Extracted entries below:
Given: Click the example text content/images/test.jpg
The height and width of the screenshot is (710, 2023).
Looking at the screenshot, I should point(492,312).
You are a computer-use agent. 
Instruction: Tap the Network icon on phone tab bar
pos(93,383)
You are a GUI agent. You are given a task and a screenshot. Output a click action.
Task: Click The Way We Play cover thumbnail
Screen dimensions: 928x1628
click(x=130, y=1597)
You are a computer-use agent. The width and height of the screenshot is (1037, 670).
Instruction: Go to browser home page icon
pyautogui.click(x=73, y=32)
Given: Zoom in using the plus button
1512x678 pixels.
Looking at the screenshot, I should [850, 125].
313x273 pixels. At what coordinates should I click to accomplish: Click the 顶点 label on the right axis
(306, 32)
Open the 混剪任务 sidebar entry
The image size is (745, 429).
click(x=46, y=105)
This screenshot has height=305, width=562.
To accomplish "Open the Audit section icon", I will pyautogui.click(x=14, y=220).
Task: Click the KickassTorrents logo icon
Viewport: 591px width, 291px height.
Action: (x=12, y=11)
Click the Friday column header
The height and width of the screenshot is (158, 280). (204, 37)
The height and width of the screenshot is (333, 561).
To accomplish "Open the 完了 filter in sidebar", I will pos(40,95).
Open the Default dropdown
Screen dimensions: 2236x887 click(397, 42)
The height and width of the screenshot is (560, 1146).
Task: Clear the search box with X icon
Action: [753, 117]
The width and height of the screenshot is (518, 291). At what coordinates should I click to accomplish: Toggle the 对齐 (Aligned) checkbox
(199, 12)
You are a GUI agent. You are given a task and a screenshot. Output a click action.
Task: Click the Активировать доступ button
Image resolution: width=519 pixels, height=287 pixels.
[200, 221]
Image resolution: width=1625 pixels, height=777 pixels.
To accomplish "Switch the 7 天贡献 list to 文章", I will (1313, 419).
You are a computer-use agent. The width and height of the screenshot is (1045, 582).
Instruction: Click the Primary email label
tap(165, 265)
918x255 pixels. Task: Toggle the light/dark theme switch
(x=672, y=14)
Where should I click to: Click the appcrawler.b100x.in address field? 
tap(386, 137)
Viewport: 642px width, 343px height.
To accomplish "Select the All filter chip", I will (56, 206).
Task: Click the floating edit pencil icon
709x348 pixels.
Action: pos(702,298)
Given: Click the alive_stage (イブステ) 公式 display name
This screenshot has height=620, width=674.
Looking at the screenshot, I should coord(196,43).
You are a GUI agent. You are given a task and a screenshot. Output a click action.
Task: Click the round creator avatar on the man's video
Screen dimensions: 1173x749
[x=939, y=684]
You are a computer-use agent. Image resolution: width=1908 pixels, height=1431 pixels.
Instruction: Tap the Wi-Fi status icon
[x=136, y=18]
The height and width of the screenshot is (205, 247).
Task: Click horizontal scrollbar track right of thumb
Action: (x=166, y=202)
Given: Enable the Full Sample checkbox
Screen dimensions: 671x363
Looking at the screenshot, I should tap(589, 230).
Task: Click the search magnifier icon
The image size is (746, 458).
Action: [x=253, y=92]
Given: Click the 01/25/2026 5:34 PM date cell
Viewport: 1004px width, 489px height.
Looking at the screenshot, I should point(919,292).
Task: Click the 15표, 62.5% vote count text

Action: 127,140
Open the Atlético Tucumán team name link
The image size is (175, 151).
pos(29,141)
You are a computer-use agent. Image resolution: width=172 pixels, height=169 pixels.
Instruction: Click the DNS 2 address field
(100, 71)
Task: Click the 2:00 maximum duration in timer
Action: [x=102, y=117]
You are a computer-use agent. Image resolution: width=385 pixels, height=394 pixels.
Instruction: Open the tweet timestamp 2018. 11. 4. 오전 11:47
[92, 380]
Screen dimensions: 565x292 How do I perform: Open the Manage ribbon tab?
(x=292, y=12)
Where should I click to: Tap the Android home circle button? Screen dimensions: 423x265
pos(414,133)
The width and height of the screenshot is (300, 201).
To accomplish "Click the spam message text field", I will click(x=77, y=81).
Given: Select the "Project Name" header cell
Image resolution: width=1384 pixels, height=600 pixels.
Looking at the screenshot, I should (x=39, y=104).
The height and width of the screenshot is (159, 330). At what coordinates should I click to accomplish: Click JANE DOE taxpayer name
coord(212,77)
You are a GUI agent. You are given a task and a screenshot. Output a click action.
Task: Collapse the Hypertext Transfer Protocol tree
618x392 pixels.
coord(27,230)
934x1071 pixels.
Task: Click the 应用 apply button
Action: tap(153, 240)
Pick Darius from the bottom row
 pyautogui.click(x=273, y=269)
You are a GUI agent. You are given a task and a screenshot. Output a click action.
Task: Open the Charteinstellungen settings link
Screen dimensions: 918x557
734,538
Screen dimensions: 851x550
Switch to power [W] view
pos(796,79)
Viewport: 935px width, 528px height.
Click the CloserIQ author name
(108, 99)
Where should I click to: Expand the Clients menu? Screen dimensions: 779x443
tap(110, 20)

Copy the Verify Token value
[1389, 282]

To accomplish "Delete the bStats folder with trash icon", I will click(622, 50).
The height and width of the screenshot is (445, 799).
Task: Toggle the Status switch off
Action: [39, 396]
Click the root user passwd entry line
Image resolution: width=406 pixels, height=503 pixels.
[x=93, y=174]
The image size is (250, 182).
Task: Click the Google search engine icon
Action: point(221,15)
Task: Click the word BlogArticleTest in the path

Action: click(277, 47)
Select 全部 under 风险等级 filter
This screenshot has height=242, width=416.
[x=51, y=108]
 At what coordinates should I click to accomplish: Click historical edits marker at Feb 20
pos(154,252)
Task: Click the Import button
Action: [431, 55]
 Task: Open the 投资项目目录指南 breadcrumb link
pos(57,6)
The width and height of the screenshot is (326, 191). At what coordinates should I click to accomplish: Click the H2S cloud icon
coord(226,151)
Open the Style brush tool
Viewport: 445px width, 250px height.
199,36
End of Extracted entries.
_Goal of the exercise_
Transcribe the opening lines of the listing exactly, please. Stop after the line that contains "is (1037, 670).".

_Task result_
Given: Click the example text content/images/test.jpg
The height and width of the screenshot is (710, 2023).
Looking at the screenshot, I should point(492,312).
You are a computer-use agent. 
Instruction: Tap the Network icon on phone tab bar
pos(93,383)
You are a GUI agent. You are given a task and a screenshot. Output a click action.
Task: Click The Way We Play cover thumbnail
Screen dimensions: 928x1628
click(x=130, y=1597)
You are a computer-use agent. The width and height of the screenshot is (1037, 670).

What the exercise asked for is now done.